A good example relates to booking appointments with clients. Perhaps you work with a client who stores some appointments on their phone, some in a paper diary, and some on a Google calendar. Without establishing a “single source of truth”, it can be hard to know what the client’s most reliable or preferred method of keeping track of their appointments is. Not knowing the single source of truth can lead to diary clashes and missed appointments.
In this situation, the key to success is identifying, as a team (after considering issues related to access, input responsibilities etc, for the client) which spot (phone, diary or Google calendar) will be the single source of truth.
Often having a single source of truth can also be supported by an agreed process that is followed by everyone involved.
Below are some examples of situations where a single source of truth can be useful. I’ve included some questions to help you agree on a process.
- Appointment bookings
- Decide where appointments are stored and who needs to be informed.
- Should the attendant care worker (ACW) team leader be contacted to put the booking in the team diary?
- Should workers input their own appointments into a Google calendar?

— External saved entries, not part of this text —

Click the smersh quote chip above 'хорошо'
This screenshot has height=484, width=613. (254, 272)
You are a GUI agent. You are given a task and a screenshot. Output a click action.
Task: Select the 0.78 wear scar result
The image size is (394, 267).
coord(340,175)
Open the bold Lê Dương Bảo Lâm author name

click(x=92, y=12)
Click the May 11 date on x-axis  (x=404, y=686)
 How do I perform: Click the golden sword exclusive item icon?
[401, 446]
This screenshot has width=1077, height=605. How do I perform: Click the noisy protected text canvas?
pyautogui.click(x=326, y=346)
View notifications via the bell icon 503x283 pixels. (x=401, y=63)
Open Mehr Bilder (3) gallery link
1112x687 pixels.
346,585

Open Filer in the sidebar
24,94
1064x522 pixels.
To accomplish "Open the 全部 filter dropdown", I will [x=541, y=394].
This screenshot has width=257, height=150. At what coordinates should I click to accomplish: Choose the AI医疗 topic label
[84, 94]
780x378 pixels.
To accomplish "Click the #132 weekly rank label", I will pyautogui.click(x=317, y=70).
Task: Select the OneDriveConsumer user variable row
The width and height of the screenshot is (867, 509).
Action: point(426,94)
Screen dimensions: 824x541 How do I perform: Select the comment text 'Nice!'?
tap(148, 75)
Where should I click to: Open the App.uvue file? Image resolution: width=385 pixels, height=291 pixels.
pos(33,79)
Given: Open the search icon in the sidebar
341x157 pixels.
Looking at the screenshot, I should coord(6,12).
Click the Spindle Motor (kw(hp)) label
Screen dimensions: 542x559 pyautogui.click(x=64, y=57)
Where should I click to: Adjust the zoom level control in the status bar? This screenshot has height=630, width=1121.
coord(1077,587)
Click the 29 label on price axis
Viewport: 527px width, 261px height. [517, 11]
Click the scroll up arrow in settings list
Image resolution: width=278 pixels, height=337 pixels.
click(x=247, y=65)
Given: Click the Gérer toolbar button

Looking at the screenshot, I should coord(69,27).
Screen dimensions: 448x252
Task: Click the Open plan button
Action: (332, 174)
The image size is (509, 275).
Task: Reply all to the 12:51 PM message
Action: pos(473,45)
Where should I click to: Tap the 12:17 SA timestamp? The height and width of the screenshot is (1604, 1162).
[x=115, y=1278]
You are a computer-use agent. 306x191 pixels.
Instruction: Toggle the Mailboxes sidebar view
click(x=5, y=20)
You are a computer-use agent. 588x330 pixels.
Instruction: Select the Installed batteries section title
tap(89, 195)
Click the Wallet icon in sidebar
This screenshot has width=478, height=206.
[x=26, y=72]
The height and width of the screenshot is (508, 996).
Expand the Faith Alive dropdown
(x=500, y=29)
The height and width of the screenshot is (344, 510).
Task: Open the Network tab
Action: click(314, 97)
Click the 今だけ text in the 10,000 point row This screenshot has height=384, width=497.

- Should someone have direct contact with the client, who is supported by a worker on shift to put appointments in a paper diary?
- Data sheets and daily outcomes
- Agree on what ACWs need to complete and when.
- How frequently do your data sheets and outcomes need to completed – daily or weekly?
- Can there be one, daily outcome source with all allied health data sets saved in a single location?
- Allied health documentation
- Agree on what is required.
- Handwritten notes in the person’s allied health folder?
- Email updates to the team leader of the client’s group home?
- Or, only document by exception – i.e. maintain your own clinical records for therapeutic purposes elsewhere.
One agreed system. Don’t mess with it.